An Update From The Empire

In Iraq, as usual, deeply mixed messages. There appears to have been a successful coup against al Qaeda in Iraq, with the seizure of critical intelligence and the assassination of two leaders. And yet we still have a paralyzed government class, the capacity of even a decapitated al Qaeda to kill 72 innocents this past Friday, and a level of violence that would, in other contexts, be regarded more as the product of a failed state than a nascent democracy. But far worse is the prospect of a widespread recount of votes in the recent election which may well mean that the Shiite Maliki will beat out the more secular Shiite Allawi. Today, the unraveling picked up speed:

A special electoral court in Iraq disqualified a winning candidate in last month’s election on charges he once was a member of Saddam Hussein’s Baath Party, two officials said Monday. The decision was the first concrete move to change the preliminary results of the vote that Prime Minister Nuri Kamal al-Maliki’s coalition narrowly lost. The court’s ruling intensified a political crisis that remains far from resolved, raising tensions and even the specter of violence.
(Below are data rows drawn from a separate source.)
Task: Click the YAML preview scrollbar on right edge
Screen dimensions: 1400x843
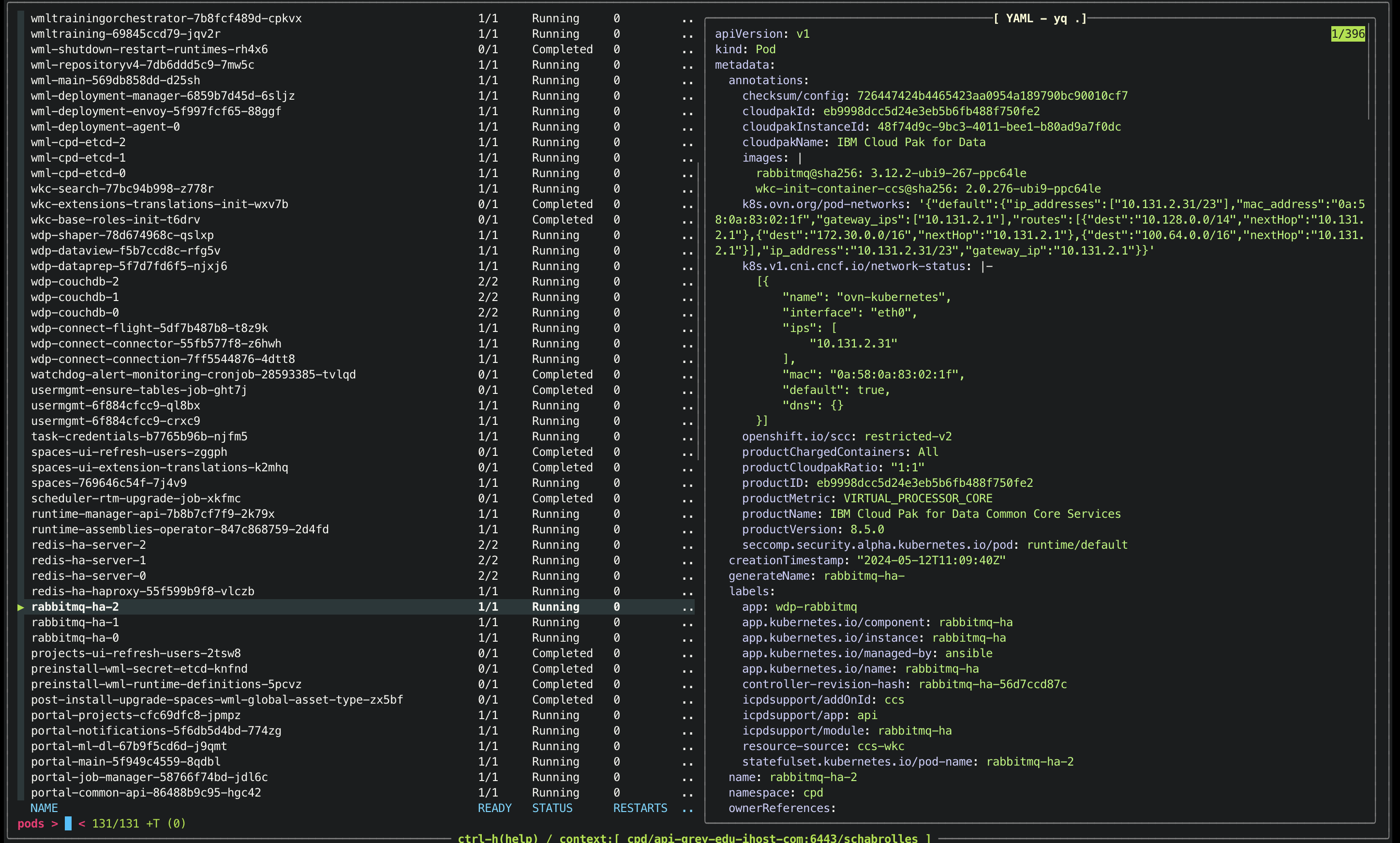Action: click(x=1369, y=71)
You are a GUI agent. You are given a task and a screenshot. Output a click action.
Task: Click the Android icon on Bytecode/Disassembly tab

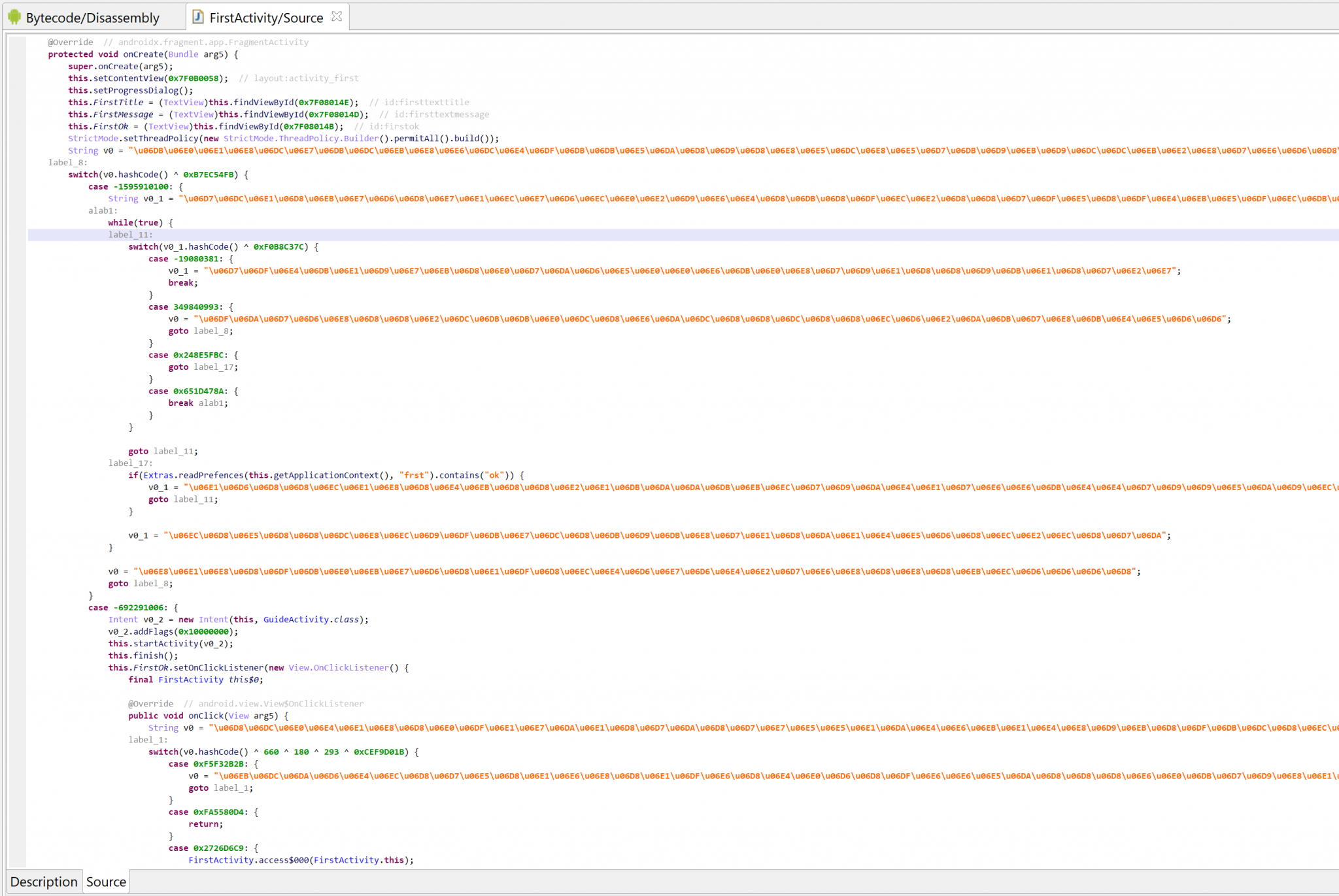point(13,17)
The court’s decision, at a minimum, will delay the formation of a new government through the months when the Obama administration has pledged to withdraw its combat troops, leaving a force of only 50,000 after September...  The court, however, also disqualified 51 losing candidates, and the votes they received will be discarded, requiring a recalculation of the winners and losers across the ballot, the officials said.

Even an established democracy like the US can unravel when, as in 2000, there was a clear question of legitimacy over the winner (an event that I think is still under-rated in explaining how polarized American politics still is today). Add sectarian divides, and US withdrawal ... and the surge is looking like a band-aid, not a cure.